**Problem statement:** Return a copy of each line in the listing that includes the word "agent".

**Information:**
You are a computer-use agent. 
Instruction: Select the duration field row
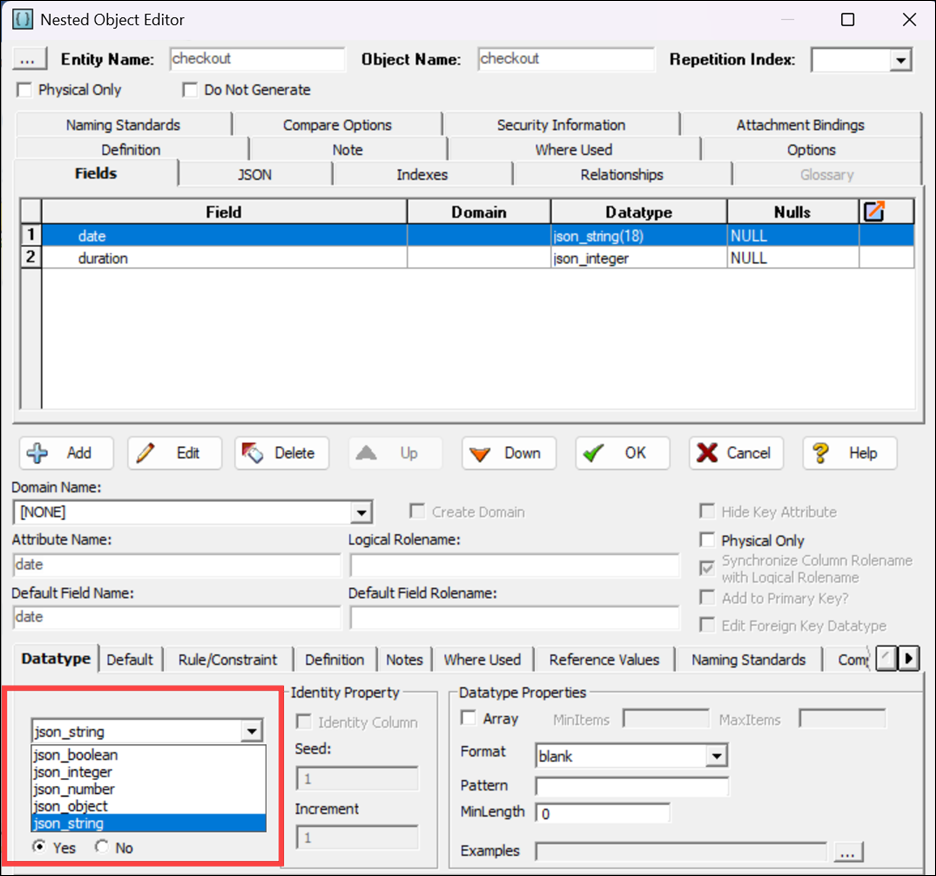click(x=103, y=258)
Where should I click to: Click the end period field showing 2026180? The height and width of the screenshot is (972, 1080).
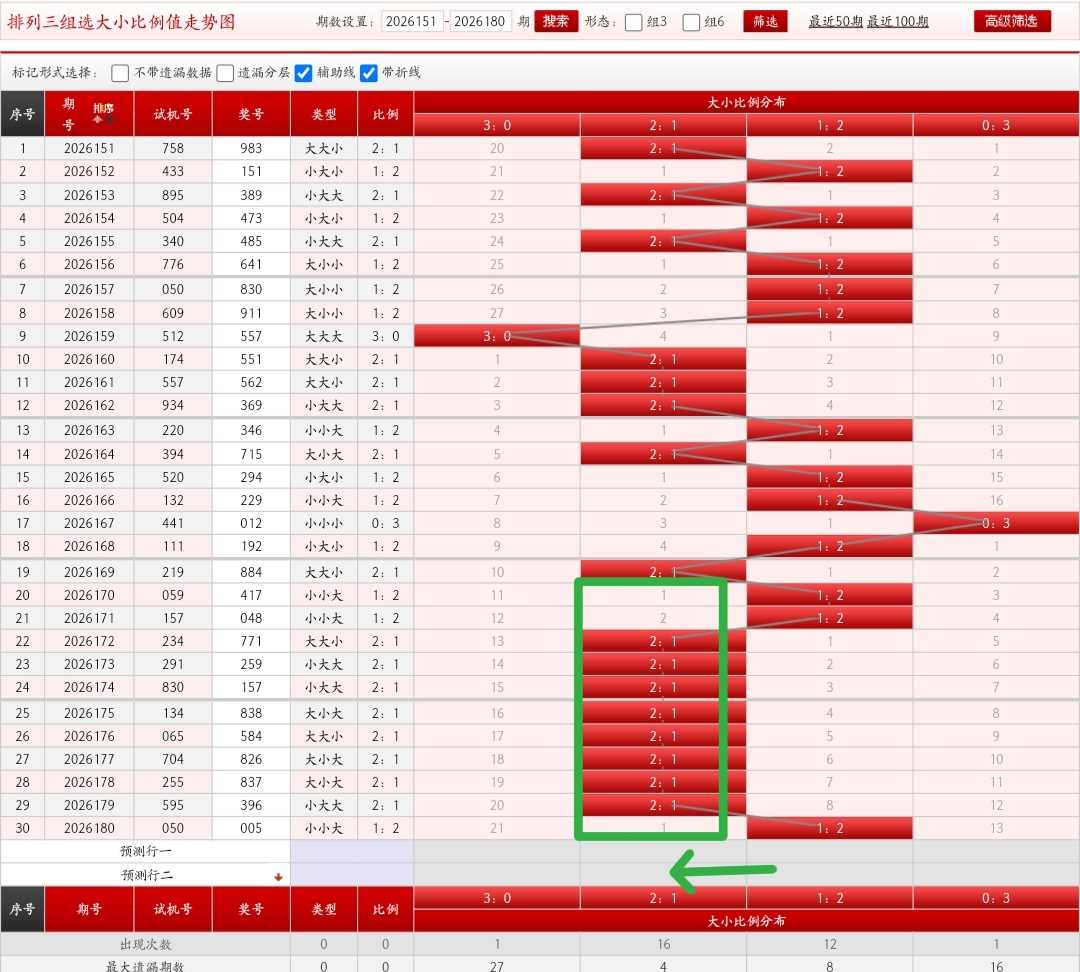click(x=480, y=21)
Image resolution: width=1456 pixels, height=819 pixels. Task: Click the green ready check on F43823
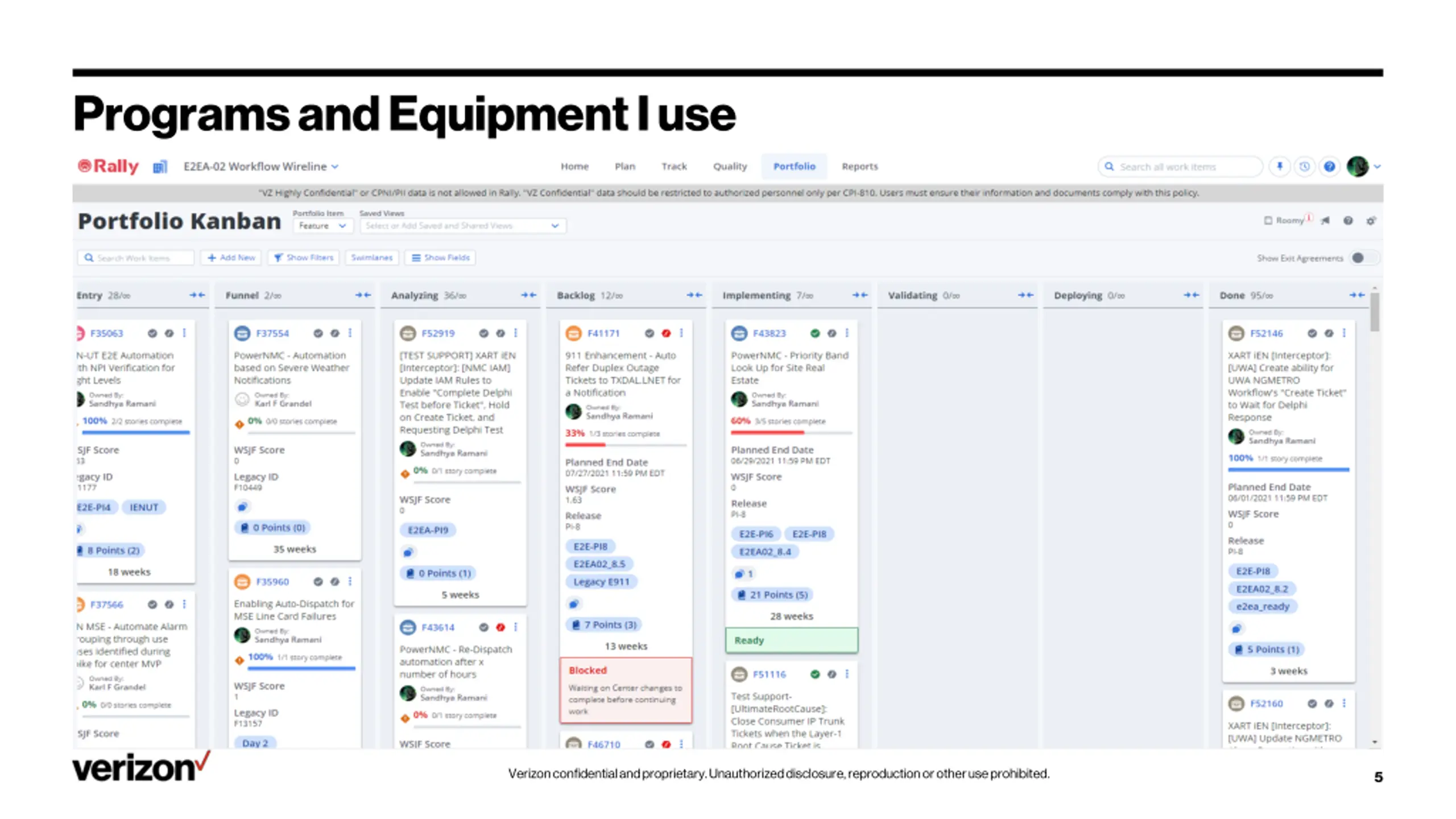coord(815,333)
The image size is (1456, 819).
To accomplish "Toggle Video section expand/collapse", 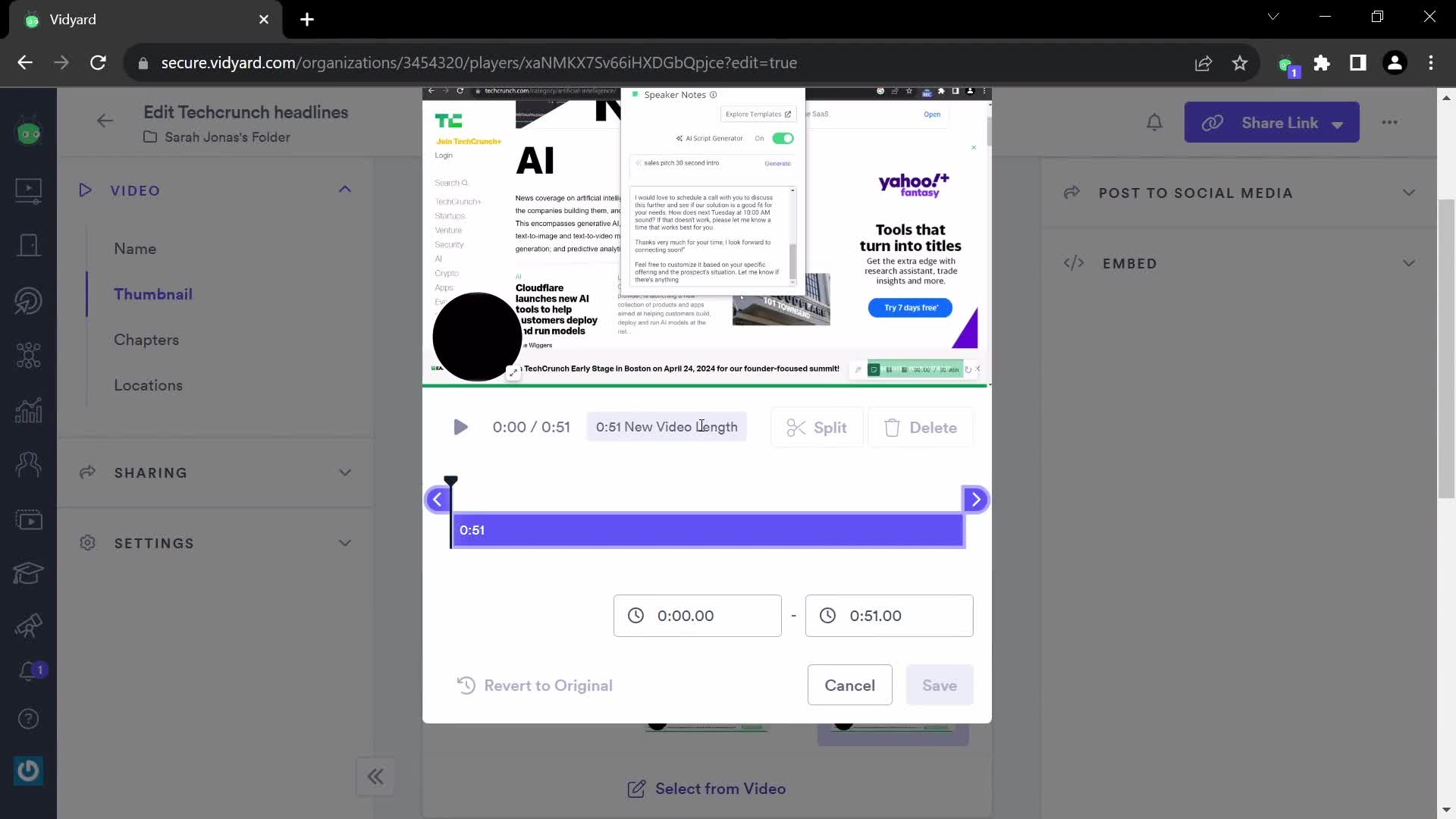I will click(345, 190).
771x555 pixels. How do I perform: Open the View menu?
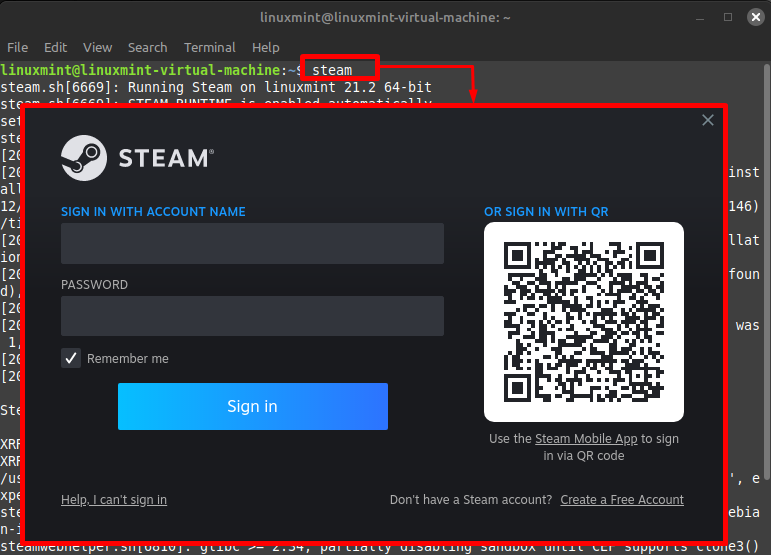[x=97, y=47]
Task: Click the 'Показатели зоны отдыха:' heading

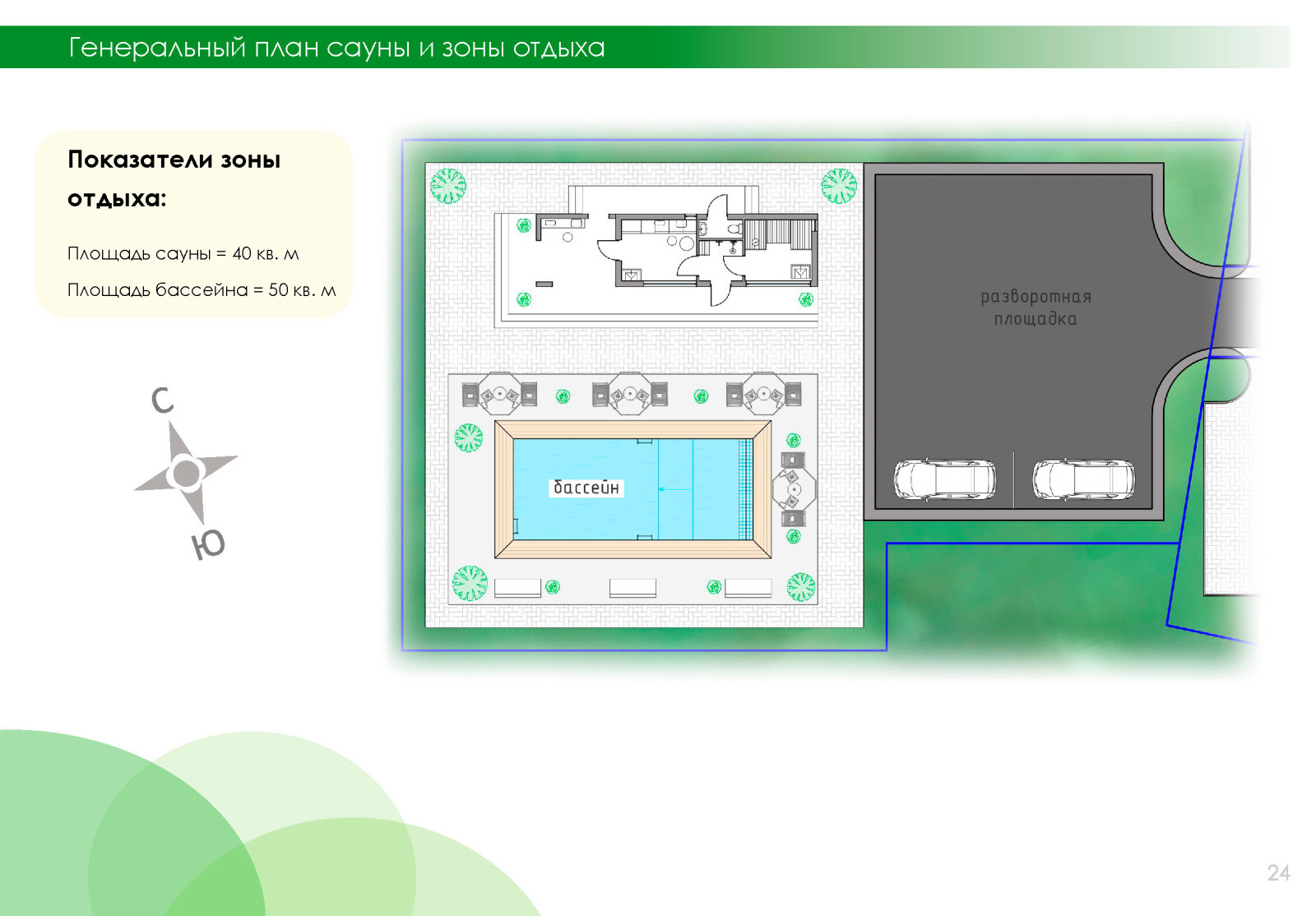Action: (174, 178)
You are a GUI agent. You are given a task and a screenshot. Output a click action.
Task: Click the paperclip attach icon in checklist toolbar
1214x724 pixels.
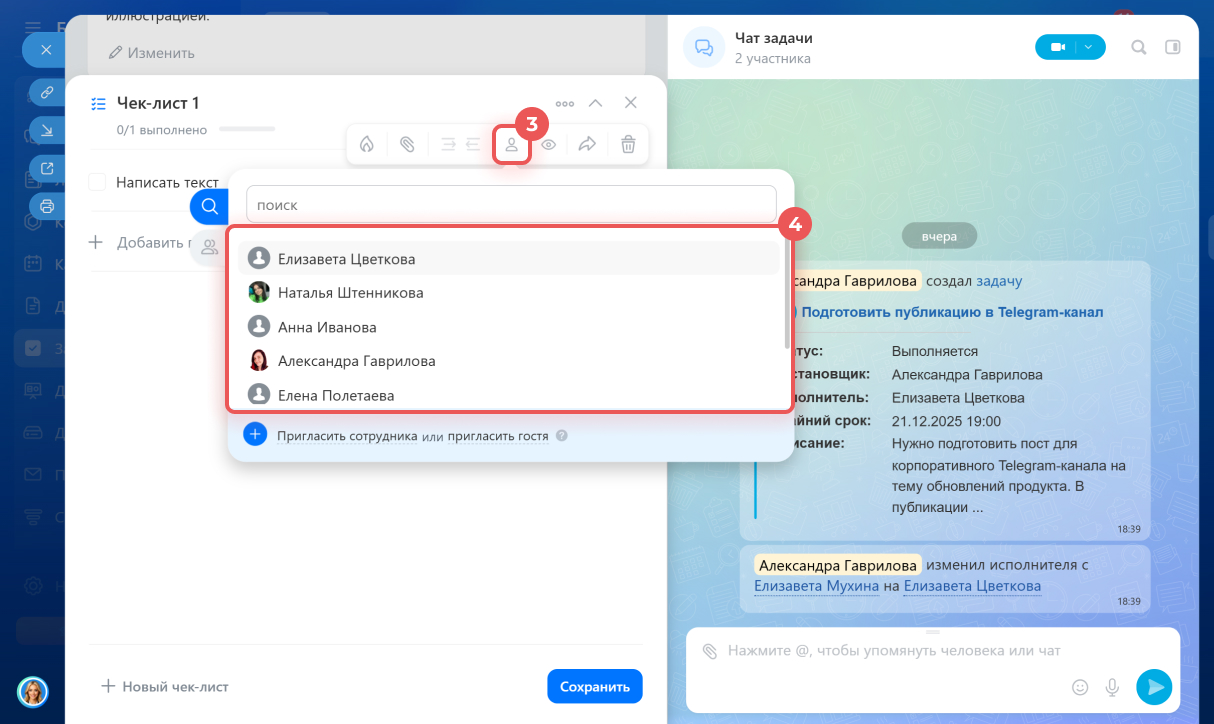click(x=407, y=145)
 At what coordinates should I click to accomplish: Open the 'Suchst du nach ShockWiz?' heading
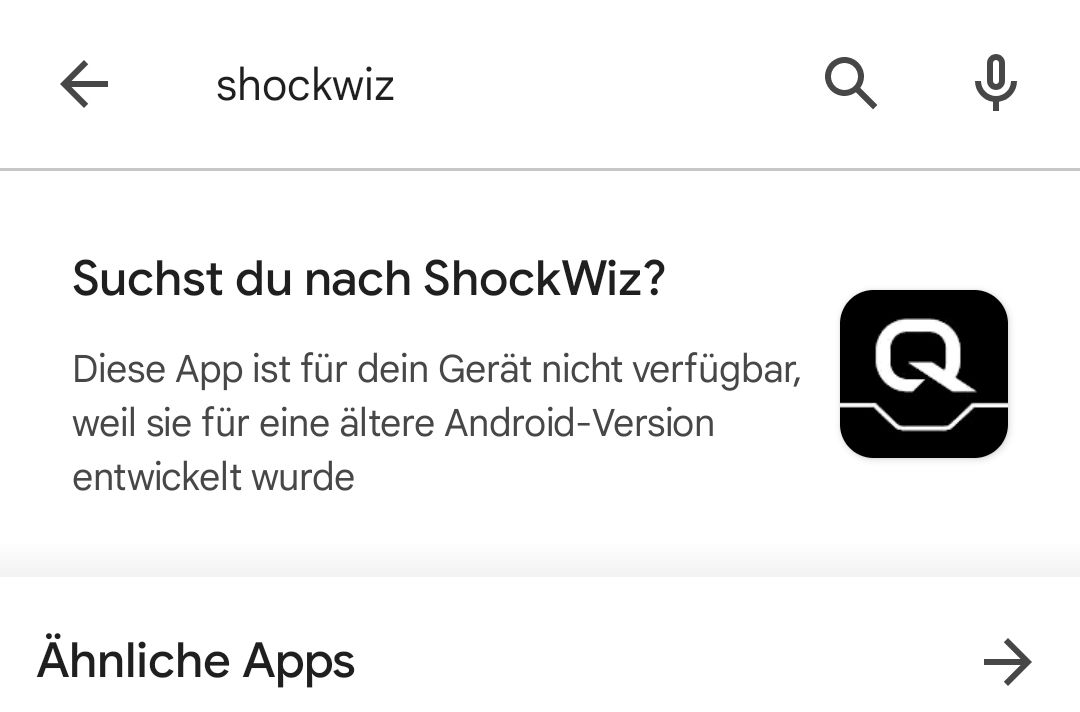click(369, 278)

**Solution:**
You are a computer-use agent. 
You are a GUI agent. You are given a task and a screenshot. Output a click action.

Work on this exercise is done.